Data excerpts:
⟨

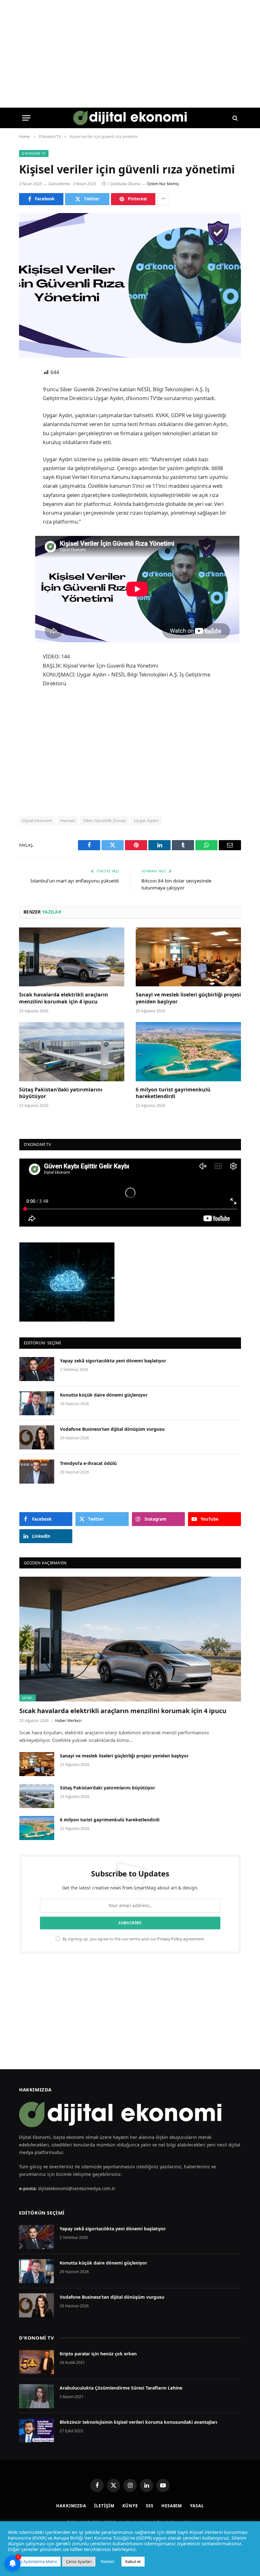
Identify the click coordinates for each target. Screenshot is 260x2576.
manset (67, 820)
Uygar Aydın (146, 820)
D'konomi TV (34, 153)
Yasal (197, 2506)
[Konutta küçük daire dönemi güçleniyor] (36, 1403)
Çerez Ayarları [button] (79, 2561)
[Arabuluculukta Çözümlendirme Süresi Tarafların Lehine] (36, 2396)
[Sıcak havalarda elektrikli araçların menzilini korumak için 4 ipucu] (71, 957)
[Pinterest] (25, 437)
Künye (130, 2506)
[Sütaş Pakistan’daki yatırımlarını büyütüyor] (71, 1051)
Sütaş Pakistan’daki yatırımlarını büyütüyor (60, 1093)
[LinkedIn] (25, 421)
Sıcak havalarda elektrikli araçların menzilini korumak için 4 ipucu (63, 998)
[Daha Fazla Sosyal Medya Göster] (163, 199)
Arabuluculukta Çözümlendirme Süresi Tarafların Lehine (121, 2388)
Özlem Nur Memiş (163, 183)
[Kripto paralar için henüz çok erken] (36, 2362)
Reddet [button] (107, 2561)
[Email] (25, 453)
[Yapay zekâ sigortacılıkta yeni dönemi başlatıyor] (36, 1369)
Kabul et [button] (133, 2561)
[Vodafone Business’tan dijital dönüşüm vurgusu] (36, 1437)
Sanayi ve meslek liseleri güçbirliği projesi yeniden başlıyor (188, 998)
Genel (27, 1697)
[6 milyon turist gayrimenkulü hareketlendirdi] (188, 1051)
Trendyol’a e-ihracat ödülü (88, 1463)
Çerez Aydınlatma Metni (34, 2561)
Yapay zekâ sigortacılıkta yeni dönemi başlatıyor (113, 1361)
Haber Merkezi (68, 1720)
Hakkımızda (71, 2506)
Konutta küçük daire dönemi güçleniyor (103, 1395)
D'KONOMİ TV (36, 2337)
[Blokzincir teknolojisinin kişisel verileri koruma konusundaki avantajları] (36, 2430)
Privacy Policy (169, 1939)
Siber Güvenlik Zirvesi (104, 820)
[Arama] (234, 118)
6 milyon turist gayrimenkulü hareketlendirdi (173, 1093)
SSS (149, 2506)
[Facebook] (25, 389)
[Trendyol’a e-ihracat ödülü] (36, 1472)
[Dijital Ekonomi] (130, 118)
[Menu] (26, 118)
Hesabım (171, 2506)
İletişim (104, 2506)
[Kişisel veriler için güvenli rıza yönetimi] (130, 285)
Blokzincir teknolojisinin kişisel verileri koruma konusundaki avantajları (138, 2422)
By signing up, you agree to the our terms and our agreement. (133, 1939)
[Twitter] (25, 405)
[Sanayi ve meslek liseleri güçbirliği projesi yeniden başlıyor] (188, 957)
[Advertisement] (145, 751)
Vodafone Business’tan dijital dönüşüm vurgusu (112, 1429)
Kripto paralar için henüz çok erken (98, 2354)
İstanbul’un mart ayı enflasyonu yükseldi (74, 880)
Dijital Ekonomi (37, 820)
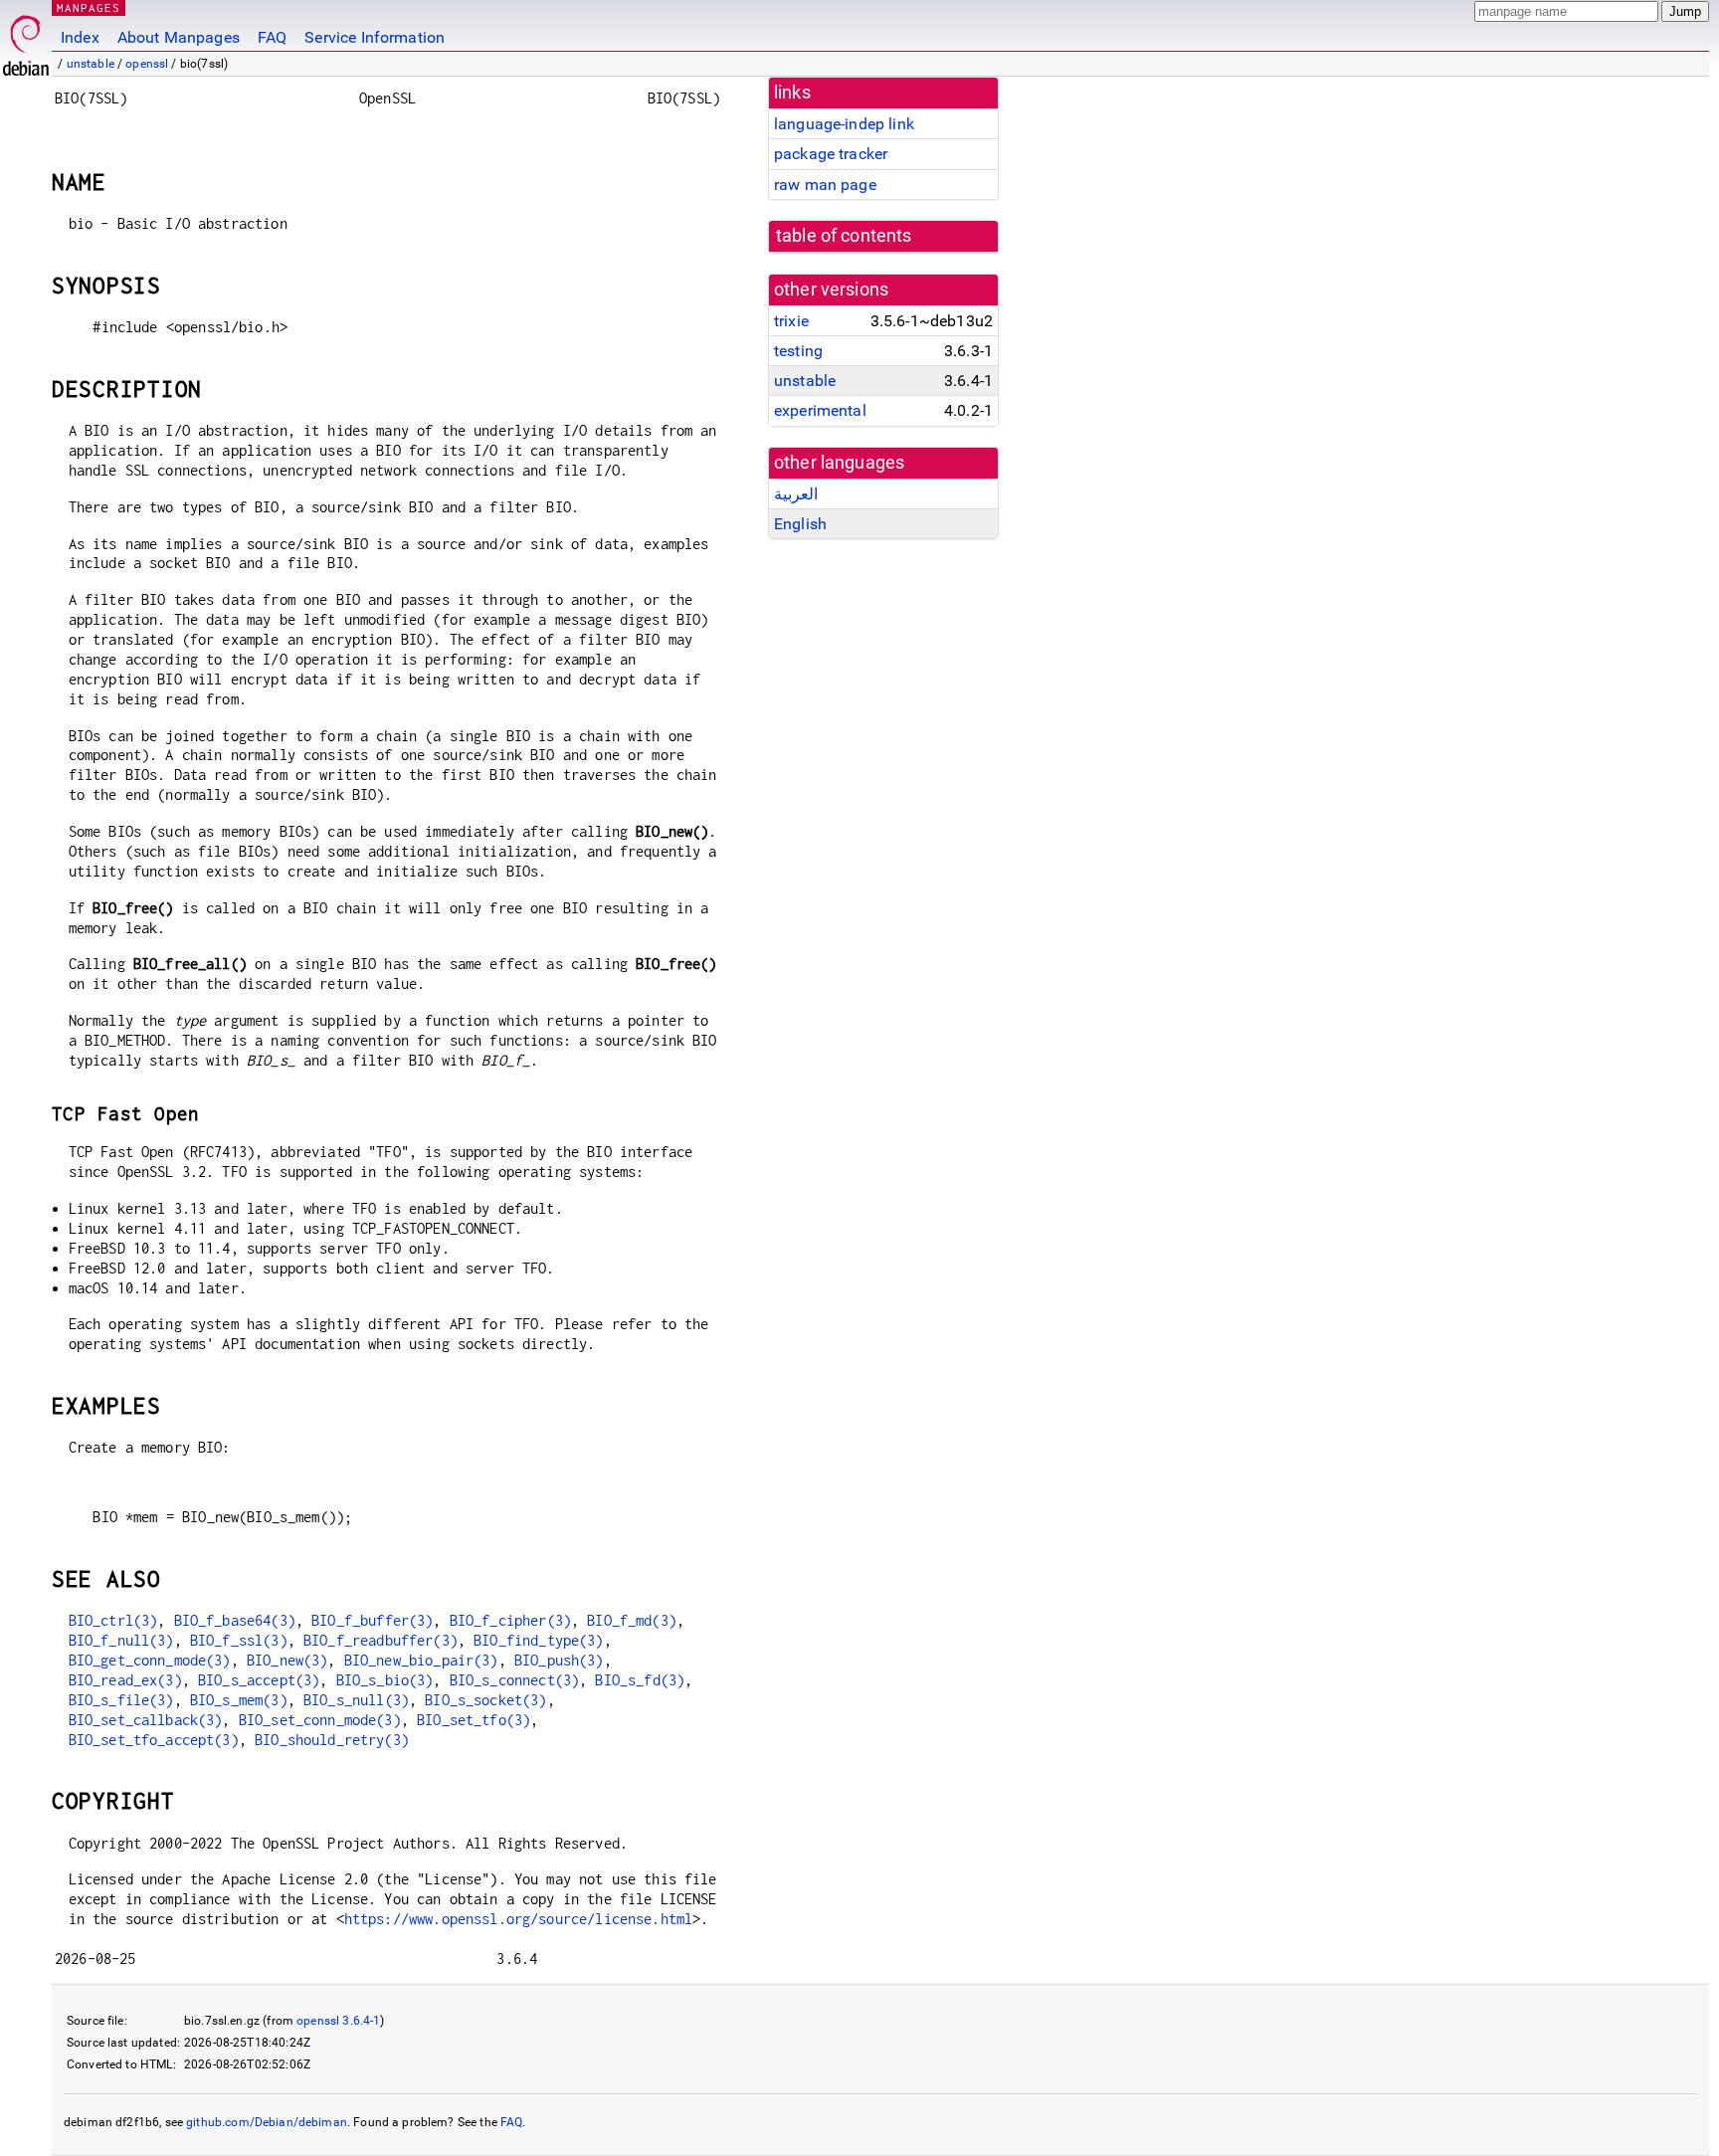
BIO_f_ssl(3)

⟩

Task objective: Pictures should not appear in the copy. Write out exactly the lines above from the first one through the line that contains "[Arabuluculukta Çözümlendirme Süresi".

Response to this task:
Identify the click coordinates for each target. Screenshot is 260x2576.
manset (67, 820)
Uygar Aydın (146, 820)
D'konomi TV (34, 153)
Yasal (197, 2506)
[Konutta küçük daire dönemi güçleniyor] (36, 1403)
Çerez Ayarları [button] (79, 2561)
[Arabuluculukta Çözümlendirme Süresi Tarafların Lehine] (36, 2396)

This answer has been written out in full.